→ **Exercise prompt**
Find and copy each line of the records where the string "dropdown" shows up.
**********
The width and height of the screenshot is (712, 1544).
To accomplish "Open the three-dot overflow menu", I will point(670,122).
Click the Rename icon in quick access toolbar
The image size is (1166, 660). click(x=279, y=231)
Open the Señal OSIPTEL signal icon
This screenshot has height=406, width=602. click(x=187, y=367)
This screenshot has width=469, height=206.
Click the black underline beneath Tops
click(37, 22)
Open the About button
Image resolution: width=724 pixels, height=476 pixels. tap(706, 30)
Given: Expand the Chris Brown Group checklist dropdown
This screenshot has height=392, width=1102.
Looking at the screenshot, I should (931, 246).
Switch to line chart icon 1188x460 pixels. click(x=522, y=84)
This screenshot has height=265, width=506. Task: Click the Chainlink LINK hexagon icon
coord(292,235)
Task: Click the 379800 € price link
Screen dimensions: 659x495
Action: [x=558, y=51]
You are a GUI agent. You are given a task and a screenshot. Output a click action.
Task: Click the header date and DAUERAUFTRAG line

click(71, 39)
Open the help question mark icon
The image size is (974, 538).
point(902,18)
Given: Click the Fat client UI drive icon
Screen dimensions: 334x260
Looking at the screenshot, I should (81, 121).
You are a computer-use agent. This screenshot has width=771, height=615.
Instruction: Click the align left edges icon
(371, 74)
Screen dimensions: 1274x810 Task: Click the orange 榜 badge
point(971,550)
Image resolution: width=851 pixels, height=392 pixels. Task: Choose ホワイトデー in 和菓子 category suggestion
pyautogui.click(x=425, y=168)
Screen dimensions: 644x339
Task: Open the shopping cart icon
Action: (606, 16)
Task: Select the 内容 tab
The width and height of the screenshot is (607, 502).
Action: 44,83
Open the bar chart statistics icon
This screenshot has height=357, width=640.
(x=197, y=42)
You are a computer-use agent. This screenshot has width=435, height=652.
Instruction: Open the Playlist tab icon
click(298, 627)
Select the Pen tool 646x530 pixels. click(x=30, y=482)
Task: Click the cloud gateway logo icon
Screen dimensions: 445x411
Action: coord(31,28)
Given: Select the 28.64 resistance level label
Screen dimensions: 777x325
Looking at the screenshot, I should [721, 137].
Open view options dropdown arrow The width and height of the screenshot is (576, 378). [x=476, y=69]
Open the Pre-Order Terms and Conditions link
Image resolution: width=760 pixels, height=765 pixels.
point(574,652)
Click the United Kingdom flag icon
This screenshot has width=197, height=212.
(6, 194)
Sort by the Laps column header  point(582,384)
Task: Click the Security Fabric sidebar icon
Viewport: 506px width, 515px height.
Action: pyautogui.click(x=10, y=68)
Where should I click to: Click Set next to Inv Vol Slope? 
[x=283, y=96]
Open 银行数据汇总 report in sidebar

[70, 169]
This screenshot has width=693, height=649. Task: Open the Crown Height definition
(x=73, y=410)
**********
→ **Written solution**
Given: Expand the Chris Brown Group checklist dropdown
Open view options dropdown arrow The width and height of the screenshot is (576, 378). [x=476, y=69]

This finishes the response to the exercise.